Homer John Stevens (August 2, 1923 – 2002) was a Canadian trade unionist and fisherman from British Columbia. He was the general secretary and then president of the United Fishermen and Allied Workers' Union (UFAWU). UFAWU represented fishermen, shoreworkers, and workers in fish processing and transport. In 1967, he was sentenced to a year in prison for contempt of court when he defied a court order. In 2017, the Vancouver Sun profiled Stevens as one of their "150 noteworthy British Columbians". In 2020, the Communist Party of Canada held a celebration in his honour at a public park in Delta, British Columbia.

==Elections==
A lifelong Communist, he was a candidate for political office eight times between 1953 and 1988, losing each contest.
- In the 1953 Canadian federal election, he was the Labor-Progressive Party's nominee in the Burnaby—Richmond federal riding, receiving 792 votes.
- In the 1960 British Columbia general election, he was nominee of the Communist Party of Canada in the Delta riding for the Legislative Assembly of British Columbia.

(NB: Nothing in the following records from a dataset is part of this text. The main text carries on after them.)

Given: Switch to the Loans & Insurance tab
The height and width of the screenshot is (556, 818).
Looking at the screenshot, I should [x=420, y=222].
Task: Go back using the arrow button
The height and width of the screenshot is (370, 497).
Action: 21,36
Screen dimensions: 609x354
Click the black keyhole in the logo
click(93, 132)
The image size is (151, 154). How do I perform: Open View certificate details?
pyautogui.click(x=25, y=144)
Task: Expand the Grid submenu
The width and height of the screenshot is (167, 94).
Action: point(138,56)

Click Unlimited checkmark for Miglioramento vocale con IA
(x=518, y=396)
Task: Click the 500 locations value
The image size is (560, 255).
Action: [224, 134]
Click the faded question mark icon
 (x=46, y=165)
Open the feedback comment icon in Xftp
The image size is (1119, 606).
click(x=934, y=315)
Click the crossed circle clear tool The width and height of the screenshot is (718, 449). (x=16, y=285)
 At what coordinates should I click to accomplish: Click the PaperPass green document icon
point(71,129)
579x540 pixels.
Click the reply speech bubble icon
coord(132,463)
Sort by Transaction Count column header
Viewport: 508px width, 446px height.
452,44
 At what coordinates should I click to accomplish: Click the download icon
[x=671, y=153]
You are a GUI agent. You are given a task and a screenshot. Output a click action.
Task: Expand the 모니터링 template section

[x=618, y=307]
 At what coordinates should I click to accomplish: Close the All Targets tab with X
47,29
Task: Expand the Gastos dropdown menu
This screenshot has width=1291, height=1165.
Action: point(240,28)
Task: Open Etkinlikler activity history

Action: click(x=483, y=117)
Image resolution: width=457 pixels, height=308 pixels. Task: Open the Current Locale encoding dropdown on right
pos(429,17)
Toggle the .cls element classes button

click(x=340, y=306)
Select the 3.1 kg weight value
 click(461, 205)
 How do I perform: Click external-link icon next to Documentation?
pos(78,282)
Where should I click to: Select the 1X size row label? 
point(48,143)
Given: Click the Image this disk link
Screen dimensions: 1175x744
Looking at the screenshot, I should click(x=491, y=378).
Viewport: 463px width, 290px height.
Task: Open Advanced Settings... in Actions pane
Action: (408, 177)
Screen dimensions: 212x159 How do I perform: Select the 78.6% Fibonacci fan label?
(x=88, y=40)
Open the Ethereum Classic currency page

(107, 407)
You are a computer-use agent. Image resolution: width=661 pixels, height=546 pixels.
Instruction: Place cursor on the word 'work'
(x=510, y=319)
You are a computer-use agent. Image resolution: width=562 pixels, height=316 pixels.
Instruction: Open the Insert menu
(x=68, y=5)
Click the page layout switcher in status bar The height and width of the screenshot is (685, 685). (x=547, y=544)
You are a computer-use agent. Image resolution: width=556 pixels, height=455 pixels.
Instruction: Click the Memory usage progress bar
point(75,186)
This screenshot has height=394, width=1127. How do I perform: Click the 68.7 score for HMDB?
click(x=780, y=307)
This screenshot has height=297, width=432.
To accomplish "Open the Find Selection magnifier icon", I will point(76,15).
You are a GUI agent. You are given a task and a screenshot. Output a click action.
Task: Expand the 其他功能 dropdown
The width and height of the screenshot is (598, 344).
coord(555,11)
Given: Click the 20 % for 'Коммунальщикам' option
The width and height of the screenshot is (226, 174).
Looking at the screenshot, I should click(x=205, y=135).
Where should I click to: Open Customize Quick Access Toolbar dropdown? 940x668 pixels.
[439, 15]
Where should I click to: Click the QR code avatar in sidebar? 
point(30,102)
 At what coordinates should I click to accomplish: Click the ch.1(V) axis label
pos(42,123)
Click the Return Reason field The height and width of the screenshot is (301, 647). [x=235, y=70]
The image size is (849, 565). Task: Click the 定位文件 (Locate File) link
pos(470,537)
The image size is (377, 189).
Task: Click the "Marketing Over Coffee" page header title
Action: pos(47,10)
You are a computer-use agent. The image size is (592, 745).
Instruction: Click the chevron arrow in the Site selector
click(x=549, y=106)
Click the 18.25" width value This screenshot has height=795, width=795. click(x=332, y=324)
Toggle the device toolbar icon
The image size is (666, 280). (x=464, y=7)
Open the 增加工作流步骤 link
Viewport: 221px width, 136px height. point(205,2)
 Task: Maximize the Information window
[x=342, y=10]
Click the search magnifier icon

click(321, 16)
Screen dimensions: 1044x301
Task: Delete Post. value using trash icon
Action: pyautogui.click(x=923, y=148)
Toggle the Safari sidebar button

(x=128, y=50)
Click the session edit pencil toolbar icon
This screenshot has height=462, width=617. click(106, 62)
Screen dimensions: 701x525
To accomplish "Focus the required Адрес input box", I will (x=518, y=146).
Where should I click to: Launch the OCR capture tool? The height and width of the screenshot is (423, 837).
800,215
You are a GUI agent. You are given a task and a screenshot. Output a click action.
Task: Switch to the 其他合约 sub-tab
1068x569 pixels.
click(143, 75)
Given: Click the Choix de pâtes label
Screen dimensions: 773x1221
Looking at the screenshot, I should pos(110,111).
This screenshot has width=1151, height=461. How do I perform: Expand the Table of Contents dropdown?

- In the 1966 British Columbia general election, he was nominee of the Communist Party of Canada in the Vancouver East riding for the Legislative Assembly of British Columbia.
- In the 1972 British Columbia general election, he was nominee of the Communist Party of Canada in the Vancouver-Little Mountain riding for the Legislative Assembly of British Columbia.
- In the 1974 Canadian federal election, he was the Communist Party of Canada's nominee in the Burnaby—Richmond—Delta federal riding, receiving 299 votes.
- In the 1979 Canadian federal election, he was the Communist Party of Canada's nominee in the Richmond—South Delta federal riding, receiving 164 votes.
- In the 1980 Canadian federal election, he was the Communist Party of Canada's nominee in the Richmond—South Delta federal riding, receiving 170 votes.
- In the 1988 Canadian federal election, he was the Communist Party of Canada's nominee in the Richmond—South Delta federal riding, receiving 113 votes.

==Bibliography==
- Homer Stevens: A Life in Fishing by Homer Stevens, Rolf Knight and Harbour Publishing, 1992.